Dall’osservatorio del Coprociv si possono mettere in fila le priorità territoriali in termini di emergenza: «I rischi idrogeologici sono senza dubbia quelli più concreti con cui fare i conti. Gli eventi atmosferici sono cambiati, piogge che una volta duravano diversi giorni oggi si concentrano in poche ore e l’intensità dei fenomeni è enorme. Adesso non succede più che piova normalmente, vengono giù diluvi ogni volta. E il sistema di drenaggio del territorio, progettato sessant’anni fa quando lo scenario era diverso, va in crisi». Sarasini non ha dubbi che la causa dei più recenti problemi stia tutta qui: «Abbiamo una rete idrica pensata per fare fronte ad altri tipi di eventi atmosferici».

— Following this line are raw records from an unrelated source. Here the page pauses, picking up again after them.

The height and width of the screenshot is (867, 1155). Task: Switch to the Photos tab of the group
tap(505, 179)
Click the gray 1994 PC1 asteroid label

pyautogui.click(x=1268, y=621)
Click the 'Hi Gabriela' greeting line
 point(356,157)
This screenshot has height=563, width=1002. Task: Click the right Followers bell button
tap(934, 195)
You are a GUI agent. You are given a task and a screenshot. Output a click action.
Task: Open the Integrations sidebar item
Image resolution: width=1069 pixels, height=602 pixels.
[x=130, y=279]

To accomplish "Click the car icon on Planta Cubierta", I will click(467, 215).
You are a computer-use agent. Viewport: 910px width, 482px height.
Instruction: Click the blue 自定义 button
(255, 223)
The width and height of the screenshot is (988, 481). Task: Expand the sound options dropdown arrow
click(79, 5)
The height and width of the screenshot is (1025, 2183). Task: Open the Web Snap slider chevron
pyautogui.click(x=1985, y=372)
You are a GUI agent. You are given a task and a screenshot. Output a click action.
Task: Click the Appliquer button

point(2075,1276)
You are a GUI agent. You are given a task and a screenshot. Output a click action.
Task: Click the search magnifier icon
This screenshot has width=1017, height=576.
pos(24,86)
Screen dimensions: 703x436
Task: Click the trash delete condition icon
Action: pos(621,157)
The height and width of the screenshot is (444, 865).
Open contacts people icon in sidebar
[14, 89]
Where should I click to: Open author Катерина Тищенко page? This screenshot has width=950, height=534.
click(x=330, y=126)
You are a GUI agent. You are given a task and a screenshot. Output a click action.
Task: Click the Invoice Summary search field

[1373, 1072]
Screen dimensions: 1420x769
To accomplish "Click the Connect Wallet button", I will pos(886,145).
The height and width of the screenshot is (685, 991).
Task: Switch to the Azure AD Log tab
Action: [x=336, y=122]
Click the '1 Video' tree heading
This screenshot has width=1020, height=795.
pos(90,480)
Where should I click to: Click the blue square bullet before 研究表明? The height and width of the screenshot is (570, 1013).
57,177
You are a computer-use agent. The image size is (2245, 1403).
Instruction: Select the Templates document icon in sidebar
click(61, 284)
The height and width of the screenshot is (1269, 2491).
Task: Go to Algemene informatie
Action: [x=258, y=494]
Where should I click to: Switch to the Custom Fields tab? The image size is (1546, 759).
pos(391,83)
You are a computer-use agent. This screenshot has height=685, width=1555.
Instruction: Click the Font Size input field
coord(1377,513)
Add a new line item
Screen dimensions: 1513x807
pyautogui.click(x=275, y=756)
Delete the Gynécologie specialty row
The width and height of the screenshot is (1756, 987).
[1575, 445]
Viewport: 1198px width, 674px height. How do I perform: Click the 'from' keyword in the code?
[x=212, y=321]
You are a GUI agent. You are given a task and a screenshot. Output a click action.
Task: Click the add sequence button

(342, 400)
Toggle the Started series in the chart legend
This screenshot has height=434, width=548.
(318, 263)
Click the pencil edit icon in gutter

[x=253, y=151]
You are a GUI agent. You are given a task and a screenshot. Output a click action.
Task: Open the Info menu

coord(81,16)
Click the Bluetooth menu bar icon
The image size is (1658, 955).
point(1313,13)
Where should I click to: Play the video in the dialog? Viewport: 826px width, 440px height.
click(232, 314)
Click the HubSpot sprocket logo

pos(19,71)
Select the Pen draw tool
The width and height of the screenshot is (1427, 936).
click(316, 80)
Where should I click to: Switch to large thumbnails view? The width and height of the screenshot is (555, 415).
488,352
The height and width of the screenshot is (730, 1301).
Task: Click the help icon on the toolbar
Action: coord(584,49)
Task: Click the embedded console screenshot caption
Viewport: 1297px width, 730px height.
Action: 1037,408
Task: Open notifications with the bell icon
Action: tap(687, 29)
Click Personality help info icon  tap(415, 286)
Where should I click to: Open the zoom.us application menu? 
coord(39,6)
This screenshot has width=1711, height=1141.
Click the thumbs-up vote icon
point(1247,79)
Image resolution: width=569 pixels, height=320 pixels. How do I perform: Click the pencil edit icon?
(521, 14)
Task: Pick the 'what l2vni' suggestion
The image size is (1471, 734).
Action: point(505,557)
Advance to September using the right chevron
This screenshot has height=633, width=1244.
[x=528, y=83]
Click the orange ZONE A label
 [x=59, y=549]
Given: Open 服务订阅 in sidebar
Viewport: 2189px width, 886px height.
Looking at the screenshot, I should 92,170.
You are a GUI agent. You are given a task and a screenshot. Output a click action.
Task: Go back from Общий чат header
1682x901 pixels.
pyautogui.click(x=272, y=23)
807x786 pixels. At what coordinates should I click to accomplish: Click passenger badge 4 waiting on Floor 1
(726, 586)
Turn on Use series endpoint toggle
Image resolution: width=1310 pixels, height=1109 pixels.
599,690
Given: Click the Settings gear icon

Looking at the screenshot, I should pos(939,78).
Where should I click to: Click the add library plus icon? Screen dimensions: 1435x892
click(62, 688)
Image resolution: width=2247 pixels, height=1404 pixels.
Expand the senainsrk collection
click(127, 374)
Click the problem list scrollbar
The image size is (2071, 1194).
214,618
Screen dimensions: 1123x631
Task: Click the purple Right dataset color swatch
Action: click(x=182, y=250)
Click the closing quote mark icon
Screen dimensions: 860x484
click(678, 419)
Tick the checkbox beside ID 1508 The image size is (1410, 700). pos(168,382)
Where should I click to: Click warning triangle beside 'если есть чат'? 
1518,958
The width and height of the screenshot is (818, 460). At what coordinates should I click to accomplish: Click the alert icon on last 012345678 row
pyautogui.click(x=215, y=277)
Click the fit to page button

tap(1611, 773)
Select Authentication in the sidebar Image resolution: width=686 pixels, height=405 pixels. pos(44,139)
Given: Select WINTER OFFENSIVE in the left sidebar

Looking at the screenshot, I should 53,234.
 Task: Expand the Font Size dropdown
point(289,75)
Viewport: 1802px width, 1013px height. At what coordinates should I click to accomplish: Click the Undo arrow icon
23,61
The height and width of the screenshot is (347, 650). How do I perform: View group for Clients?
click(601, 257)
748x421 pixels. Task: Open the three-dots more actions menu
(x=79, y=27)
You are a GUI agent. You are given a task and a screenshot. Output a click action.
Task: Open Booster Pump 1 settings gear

E così le occasioni in cui è necessario mettere in campo i volontari aumentano: «Il coordinamento si confronta con la prefettura e tutti gli altri organi operativi coinvolti a seconda del tipo di problema. In ogni situazione, a partire dalla più piccola, ci muoviamo in coppia e c’è sempre un caposquadra addestrato a tenere i raccordi tra i volontari e le autorità».